As the film opens, we learn from the opening narration that Clooney’s wife is comatose from a boating accident. We learn, along with his character, that her condition will not improve and that she will soon be taken off life support in accordance with her will. The rest of the film concerns the fallout from this, and one other, revelation. Clooney’s character–a serious man, it would seem–gathers his two daughters (one 10, one 17) on a Hawaiian island hopping trip in order to come to terms with this revelation, in search of whatever peace might be there.
The strength of the story is in the telling: the script contains recognizably human characters who act unpredictably and without falling into pre-determined categories like “good” and “bad”–even the apparently dumb beach-bum teenager has some meaningful contributions. There is also much to recommend the acting. Clooney shows again that he’s not locked into that Tom Cruise-ian leading man role where he can get by with just a swagger and a smile; and Shailene Woodley, the twenty-year old actress playing his oldest daughter, particularly shines as an unlikely but supportive companion during a time of soul-piercing crisis.
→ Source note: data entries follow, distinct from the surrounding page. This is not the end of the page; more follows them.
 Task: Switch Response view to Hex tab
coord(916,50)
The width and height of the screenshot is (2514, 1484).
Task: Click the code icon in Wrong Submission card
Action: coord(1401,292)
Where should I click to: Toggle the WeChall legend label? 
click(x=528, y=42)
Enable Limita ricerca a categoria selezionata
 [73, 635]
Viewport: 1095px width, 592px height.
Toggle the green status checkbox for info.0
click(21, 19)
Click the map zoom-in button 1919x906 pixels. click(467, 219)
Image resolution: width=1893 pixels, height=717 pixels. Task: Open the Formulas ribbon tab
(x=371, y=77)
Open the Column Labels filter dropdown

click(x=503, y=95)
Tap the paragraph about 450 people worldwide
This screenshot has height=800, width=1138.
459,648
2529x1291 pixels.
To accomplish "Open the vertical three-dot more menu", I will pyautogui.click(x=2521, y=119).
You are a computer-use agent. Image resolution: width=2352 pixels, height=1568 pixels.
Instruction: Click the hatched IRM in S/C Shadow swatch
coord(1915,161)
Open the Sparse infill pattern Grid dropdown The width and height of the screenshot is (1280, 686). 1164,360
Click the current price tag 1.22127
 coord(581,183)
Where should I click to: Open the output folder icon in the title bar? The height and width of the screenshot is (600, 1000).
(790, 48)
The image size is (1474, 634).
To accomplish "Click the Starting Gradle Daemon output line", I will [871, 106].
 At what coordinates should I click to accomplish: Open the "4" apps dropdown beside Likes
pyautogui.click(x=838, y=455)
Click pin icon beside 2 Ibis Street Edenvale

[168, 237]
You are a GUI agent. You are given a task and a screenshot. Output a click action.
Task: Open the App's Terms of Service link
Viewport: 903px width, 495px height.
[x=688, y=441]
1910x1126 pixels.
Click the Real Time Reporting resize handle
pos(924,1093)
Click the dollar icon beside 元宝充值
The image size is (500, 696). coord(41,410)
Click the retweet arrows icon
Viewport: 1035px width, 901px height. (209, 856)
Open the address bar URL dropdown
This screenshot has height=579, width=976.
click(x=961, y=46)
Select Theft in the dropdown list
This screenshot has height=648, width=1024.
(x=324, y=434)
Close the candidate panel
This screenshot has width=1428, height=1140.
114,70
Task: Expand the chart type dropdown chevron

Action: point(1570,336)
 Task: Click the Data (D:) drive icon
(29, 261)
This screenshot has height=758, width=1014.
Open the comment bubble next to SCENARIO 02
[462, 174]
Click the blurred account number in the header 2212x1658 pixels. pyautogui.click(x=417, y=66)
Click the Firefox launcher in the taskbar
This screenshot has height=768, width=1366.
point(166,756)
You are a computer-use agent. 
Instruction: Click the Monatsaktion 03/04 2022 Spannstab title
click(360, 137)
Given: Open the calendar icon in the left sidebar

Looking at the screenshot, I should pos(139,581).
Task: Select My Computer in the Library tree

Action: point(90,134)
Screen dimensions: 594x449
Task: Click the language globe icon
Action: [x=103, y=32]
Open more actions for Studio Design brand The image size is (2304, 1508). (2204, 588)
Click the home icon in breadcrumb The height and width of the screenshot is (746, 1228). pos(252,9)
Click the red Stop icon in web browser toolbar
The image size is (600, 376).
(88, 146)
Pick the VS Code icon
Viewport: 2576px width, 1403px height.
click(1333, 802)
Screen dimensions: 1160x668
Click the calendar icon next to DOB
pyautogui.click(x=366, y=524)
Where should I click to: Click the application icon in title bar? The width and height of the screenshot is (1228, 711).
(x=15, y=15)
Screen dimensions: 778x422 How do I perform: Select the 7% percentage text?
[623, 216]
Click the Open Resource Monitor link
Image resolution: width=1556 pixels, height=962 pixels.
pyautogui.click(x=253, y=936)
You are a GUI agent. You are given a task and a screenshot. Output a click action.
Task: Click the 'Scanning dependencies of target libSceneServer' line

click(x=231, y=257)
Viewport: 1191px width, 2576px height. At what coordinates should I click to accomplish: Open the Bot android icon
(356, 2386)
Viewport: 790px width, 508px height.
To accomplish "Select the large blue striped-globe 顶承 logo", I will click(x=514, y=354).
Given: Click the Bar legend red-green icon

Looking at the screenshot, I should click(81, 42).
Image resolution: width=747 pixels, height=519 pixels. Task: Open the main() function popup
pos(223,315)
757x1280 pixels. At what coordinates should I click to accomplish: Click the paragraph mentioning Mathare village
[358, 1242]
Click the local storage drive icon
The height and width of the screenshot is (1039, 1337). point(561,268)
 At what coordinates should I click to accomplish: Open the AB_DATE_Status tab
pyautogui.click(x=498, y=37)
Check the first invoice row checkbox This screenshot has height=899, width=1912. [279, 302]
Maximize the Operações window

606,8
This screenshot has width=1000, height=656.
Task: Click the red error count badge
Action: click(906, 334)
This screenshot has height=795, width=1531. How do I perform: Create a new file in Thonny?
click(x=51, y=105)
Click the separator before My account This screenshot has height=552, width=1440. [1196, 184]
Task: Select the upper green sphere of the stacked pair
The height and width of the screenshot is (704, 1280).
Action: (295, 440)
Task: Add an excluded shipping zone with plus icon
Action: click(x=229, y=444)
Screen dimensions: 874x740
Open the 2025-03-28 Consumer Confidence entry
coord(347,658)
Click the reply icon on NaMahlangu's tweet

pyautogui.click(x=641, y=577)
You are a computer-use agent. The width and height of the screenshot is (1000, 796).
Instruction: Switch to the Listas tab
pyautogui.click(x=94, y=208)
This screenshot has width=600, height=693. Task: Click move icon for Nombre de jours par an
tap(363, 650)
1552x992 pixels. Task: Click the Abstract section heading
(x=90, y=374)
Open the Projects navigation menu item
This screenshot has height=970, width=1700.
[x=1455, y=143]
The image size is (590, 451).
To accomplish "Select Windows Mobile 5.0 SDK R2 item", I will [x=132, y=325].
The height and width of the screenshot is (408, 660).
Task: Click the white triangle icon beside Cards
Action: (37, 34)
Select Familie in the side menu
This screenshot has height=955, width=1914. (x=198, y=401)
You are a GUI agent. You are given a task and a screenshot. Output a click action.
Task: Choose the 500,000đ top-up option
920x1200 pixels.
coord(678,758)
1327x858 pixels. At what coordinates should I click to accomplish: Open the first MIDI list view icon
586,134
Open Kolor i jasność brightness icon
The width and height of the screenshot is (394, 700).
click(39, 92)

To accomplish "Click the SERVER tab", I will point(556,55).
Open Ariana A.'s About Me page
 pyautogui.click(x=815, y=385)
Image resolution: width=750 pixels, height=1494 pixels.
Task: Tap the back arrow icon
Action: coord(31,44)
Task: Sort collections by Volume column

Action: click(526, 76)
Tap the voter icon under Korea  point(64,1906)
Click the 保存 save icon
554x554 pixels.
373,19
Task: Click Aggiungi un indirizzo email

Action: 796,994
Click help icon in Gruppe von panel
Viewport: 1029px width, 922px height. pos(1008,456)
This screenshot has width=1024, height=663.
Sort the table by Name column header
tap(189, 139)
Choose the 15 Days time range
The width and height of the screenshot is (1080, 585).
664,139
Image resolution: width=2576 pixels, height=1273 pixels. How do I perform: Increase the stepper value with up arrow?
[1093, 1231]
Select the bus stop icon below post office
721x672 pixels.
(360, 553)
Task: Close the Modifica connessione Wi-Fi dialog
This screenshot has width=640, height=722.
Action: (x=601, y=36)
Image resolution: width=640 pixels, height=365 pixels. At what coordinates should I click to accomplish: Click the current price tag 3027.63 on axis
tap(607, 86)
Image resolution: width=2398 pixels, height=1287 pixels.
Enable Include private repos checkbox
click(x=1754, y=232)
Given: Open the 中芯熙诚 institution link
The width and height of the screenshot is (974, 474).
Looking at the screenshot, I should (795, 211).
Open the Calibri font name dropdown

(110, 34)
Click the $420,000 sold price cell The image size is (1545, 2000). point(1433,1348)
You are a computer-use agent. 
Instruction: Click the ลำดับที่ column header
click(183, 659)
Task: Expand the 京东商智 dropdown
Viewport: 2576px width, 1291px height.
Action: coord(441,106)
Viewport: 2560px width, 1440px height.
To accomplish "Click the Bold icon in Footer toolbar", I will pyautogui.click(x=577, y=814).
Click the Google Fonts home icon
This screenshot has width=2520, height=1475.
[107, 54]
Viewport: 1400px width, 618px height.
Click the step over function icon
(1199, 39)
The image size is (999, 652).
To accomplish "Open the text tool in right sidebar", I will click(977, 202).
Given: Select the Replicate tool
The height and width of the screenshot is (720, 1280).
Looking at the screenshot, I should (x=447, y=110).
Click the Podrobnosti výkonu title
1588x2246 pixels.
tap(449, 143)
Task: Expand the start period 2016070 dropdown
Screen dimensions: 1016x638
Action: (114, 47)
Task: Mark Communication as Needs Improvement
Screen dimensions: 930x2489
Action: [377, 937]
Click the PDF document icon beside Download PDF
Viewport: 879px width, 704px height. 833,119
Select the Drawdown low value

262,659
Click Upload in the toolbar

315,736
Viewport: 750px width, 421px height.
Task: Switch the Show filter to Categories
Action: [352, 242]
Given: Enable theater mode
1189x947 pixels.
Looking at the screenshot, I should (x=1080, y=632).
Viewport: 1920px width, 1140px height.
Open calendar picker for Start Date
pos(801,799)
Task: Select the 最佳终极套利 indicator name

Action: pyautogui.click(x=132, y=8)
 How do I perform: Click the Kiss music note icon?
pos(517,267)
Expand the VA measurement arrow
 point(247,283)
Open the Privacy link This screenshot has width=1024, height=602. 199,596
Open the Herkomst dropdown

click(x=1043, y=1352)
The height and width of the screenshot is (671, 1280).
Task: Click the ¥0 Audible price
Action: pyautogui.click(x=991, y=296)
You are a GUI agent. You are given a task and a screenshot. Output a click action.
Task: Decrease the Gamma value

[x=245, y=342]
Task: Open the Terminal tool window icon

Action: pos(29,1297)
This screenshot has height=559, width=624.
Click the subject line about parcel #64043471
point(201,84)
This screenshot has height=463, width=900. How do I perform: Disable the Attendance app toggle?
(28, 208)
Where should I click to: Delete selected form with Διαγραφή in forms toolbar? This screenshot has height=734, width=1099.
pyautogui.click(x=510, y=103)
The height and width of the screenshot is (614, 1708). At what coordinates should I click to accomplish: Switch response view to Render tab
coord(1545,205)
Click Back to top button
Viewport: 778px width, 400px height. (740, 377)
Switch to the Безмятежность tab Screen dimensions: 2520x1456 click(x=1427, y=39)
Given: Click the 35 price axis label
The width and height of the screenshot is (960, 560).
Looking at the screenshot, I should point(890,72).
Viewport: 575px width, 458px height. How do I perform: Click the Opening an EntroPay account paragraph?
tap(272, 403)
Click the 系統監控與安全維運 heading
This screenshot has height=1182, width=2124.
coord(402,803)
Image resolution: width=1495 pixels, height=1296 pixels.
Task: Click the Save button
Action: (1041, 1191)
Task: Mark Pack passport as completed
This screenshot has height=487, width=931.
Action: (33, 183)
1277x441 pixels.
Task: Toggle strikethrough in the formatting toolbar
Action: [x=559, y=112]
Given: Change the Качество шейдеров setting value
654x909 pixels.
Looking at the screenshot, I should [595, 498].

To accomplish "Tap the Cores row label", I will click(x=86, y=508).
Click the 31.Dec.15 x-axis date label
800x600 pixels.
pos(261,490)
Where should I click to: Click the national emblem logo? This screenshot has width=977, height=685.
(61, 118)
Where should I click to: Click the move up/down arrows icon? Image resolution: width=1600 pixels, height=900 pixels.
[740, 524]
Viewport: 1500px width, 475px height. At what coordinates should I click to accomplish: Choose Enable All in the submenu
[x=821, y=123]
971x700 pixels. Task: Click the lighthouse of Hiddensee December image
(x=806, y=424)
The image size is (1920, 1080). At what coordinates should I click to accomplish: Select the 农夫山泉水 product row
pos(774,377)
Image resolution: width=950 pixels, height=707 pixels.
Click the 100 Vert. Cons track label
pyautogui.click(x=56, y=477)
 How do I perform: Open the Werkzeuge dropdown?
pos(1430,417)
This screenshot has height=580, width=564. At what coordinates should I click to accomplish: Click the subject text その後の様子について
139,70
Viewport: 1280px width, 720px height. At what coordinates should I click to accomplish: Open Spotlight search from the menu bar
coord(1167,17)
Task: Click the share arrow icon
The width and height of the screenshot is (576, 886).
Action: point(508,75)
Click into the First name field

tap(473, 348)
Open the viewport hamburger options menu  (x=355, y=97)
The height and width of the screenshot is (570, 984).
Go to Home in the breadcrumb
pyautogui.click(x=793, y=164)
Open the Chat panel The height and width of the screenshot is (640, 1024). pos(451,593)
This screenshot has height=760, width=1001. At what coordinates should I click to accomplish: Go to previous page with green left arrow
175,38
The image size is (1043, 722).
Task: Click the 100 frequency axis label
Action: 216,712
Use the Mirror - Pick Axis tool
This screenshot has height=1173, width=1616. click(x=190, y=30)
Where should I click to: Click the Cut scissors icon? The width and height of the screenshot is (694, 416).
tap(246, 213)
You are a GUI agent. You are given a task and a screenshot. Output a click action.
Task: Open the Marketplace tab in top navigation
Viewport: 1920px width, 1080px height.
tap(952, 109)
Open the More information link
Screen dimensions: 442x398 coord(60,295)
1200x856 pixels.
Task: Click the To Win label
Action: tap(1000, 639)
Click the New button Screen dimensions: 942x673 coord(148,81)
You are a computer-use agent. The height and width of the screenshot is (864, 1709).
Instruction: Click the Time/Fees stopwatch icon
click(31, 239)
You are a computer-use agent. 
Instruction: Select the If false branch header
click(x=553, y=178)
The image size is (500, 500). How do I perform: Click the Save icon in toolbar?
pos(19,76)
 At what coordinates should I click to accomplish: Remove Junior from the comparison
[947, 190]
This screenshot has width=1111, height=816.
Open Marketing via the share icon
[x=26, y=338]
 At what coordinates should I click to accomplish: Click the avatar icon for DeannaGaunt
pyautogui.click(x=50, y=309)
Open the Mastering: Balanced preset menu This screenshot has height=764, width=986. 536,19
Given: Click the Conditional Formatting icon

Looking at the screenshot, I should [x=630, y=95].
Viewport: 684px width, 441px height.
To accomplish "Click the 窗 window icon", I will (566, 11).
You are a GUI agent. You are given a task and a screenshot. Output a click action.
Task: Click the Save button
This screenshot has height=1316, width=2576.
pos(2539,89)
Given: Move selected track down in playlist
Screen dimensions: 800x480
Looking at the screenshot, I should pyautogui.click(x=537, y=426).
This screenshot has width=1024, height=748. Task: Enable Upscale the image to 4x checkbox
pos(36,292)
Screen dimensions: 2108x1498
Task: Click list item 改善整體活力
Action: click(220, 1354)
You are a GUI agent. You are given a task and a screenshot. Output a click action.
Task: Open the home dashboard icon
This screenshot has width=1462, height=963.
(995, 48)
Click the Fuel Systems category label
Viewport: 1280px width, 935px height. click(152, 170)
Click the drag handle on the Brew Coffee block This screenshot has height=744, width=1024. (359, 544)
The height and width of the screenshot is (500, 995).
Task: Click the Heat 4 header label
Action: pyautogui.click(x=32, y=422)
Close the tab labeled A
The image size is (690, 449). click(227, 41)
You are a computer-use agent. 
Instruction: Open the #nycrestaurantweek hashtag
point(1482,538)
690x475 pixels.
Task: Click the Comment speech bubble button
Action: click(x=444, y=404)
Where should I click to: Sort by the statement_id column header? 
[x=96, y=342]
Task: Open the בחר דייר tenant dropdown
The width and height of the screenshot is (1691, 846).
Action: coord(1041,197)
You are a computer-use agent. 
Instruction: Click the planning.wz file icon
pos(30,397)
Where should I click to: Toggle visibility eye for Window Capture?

This movie was very meaningful to me personally. At a time when I am tempted to blacklist people who have hurt me through their sins, along comes a film displaying the irreducible humanity of similar sinners. Like Clooney’s character, I find myself prompted to examine my complicity in the brokenness of my relationships with others, to forgive because I can see myself in them–and to forgive just because. The Descendants seems to be making a heartfelt case that in death, as in life, we’re all the same.